This is the mail archive of the
mailing list for the GCC project.
Re: [PATCH RFC]Pair load store instructions using a generic scheduling fusion pass
- From: Richard Biener <richard dot guenther at gmail dot com>
- To: "Bin.Cheng" <amker dot cheng at gmail dot com>
- Cc: Mike Stump <mikestump at comcast dot net>, Bin Cheng <bin dot cheng at arm dot com>, gcc-patches List <gcc-patches at gcc dot gnu dot org>, Jeff Law <law at redhat dot com>
- Date: Mon, 6 Oct 2014 13:32:28 +0200
- Subject: Re: [PATCH RFC]Pair load store instructions using a generic scheduling fusion pass
- Authentication-results: sourceware.org; auth=none
- References: <000001cfdc90$1d95c670$58c15350$ at arm dot com> <781A4573-F7ED-4ABD-B222-76F2044E641A at comcast dot net> <CAHFci29=8H_qQSCwUUMWgdyX-DQziE8hSagM7CDNBEMkrXo+3w at mail dot gmail dot com>
On Mon, Oct 6, 2014 at 11:57 AM, Bin.Cheng <firstname.lastname@example.org> wrote:
> On Wed, Oct 1, 2014 at 5:06 AM, Mike Stump <email@example.com> wrote:
>> On Sep 30, 2014, at 2:22 AM, Bin Cheng <firstname.lastname@example.org> wrote:
>>> Then I decided to take one step forward to introduce a generic
>>> instruction fusion infrastructure in GCC, because in essence, load/store
>>> pair is nothing different with other instruction fusion, all these optimizations
>>> want is to push instructions together in instruction flow.
>> I like the step you took.
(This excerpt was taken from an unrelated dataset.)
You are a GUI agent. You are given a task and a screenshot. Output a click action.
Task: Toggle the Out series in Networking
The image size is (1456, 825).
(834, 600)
I had exactly this in mind when I wrote the original.
>>> N0 ~= 1300
>>> N1/N2 ~= 5000
>>> N3 ~= 7500
>> Nice. Would be nice to see metrics for time to ensure that the code isn't actually worse (CSiBE and/or spec and/or some other). I didn't have any large scale benchmark runs with my code and I did worry about extending lifetimes and register pressure.
> Hi Mike,
> I did collect spec2k performance after pairing load/store using this
> patch on both aarch64 and cortex-a15. The performance is improved
> obviously, especially on cortex-a57. There are some (though not many)
> benchmarks are regressed a little. There is no register pressure
> problem here because this pass is put between register allocation and
> sched2, I guess sched2 should resolve most pipeline hazards introduced
> by this pass.
How many merging opportunities does sched2 undo again? ISTR it
has the tendency of pushing stores down and loads up.
>>> I cleared up Mike's patch and fixed some implementation bugs in it
>> So, I'm wondering what the bugs or missed opportunities were? And, if they were of the type of problem that generated incorrect code or if they were of the type that was merely a missed opportunity.
> Just missed opportunity issues.